Liste de l'exercice ->

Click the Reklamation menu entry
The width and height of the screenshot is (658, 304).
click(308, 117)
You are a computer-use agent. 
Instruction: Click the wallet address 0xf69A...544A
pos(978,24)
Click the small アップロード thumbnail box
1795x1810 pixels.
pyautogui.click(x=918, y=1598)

---

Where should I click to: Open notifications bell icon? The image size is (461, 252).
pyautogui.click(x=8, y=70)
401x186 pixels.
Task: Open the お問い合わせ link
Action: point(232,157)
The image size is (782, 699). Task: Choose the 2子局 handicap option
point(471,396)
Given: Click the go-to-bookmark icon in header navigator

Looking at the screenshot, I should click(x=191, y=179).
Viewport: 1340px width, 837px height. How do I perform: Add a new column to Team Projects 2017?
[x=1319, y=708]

---

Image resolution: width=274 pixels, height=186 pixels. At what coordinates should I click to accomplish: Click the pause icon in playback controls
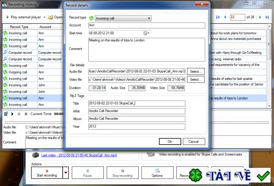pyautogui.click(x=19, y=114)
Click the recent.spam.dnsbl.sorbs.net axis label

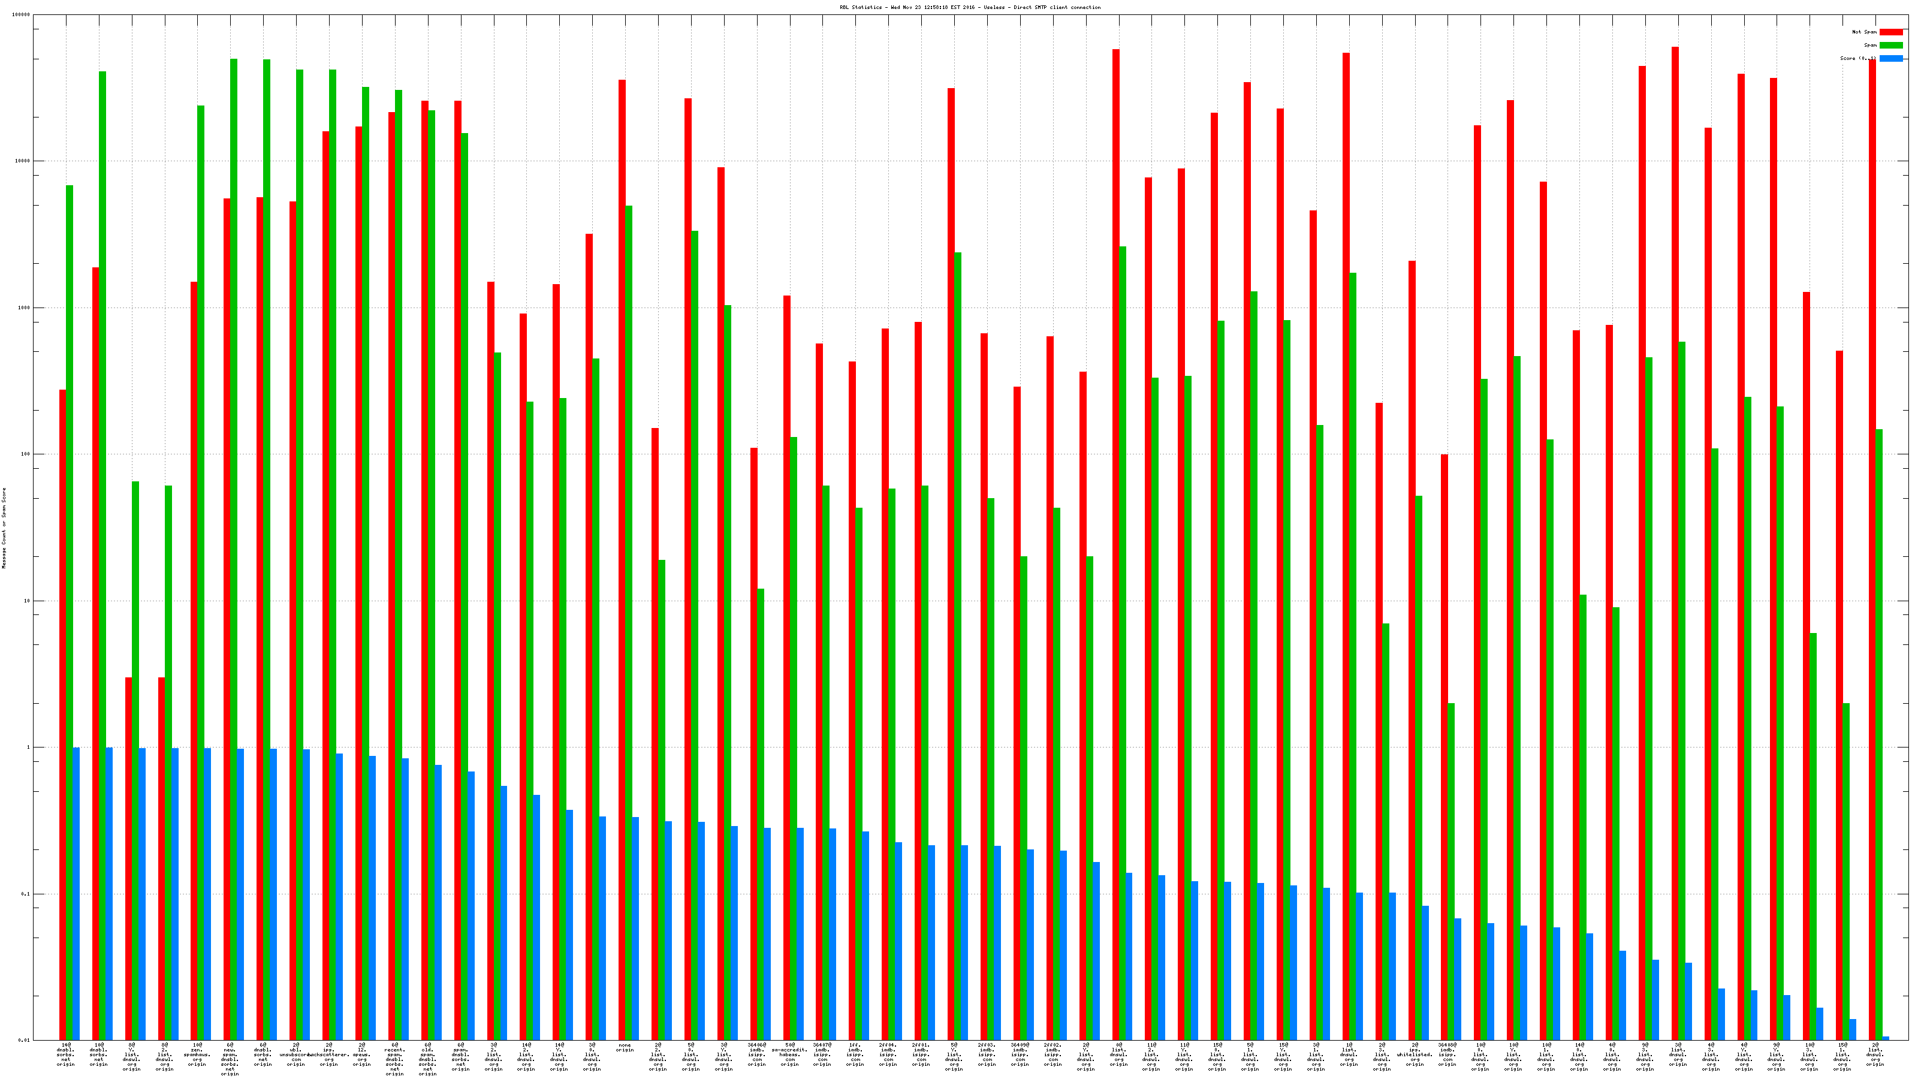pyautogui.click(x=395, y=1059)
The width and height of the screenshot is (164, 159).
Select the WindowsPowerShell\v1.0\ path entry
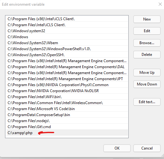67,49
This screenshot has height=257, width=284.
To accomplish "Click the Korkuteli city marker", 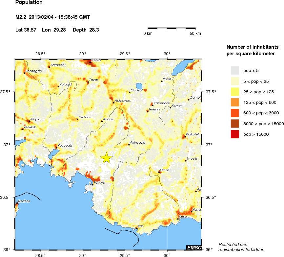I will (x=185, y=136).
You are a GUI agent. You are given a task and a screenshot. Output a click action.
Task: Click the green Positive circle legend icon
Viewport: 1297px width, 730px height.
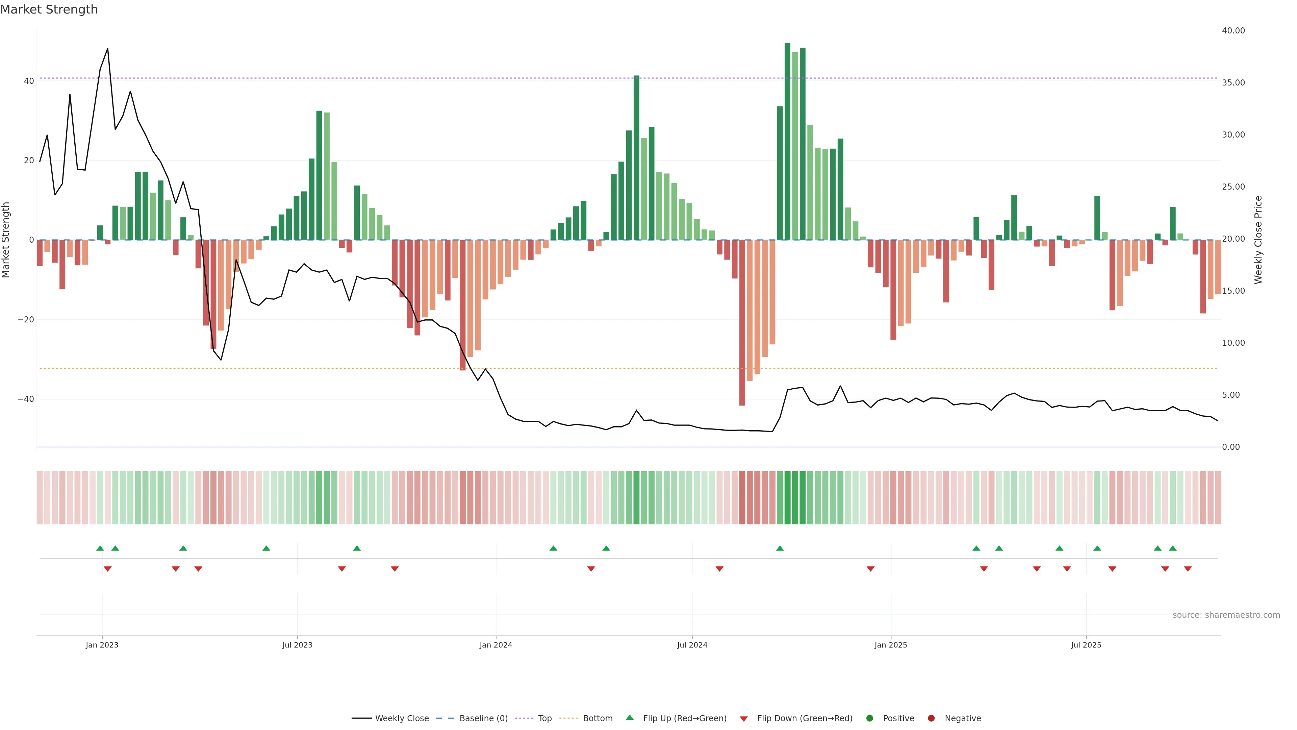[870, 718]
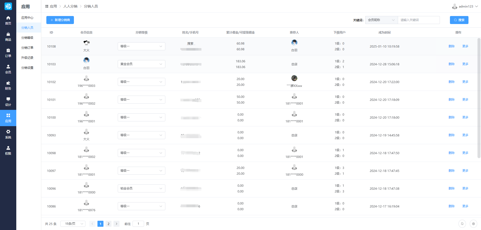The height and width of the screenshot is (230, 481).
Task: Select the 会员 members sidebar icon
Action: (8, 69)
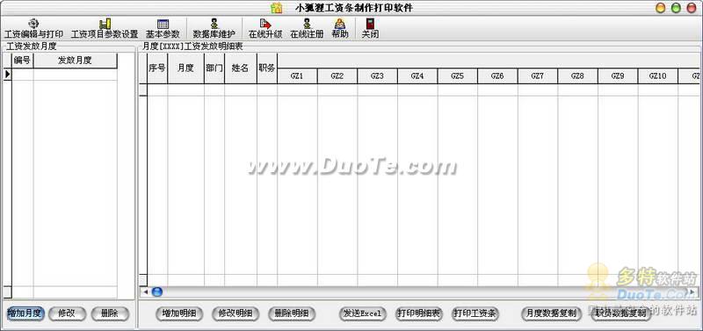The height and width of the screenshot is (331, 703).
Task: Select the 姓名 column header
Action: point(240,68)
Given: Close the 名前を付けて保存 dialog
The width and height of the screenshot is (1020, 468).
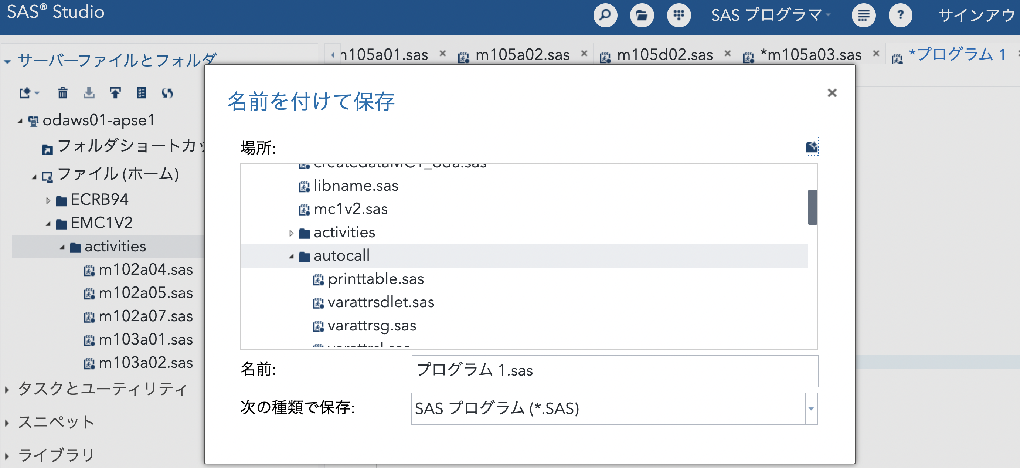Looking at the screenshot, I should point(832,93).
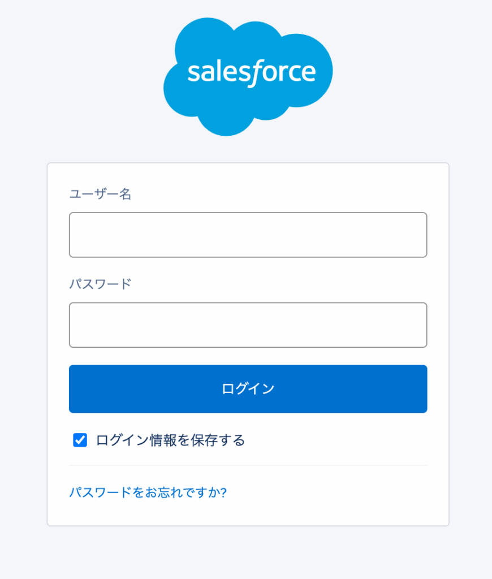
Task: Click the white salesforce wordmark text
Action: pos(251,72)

Travail à faire ->
Recopiez à l'identique les lignes de la liste. Commencez à la ligne qui contient « Click the Reklamation menu entry » et arrêtez-vous après celle qui contient « pyautogui.click(x=918, y=1598) ».

Corrigé de l'exercice ->
Click the Reklamation menu entry
The width and height of the screenshot is (658, 304).
click(308, 117)
You are a computer-use agent. 
Instruction: Click the wallet address 0xf69A...544A
pos(978,24)
Click the small アップロード thumbnail box
1795x1810 pixels.
pyautogui.click(x=918, y=1598)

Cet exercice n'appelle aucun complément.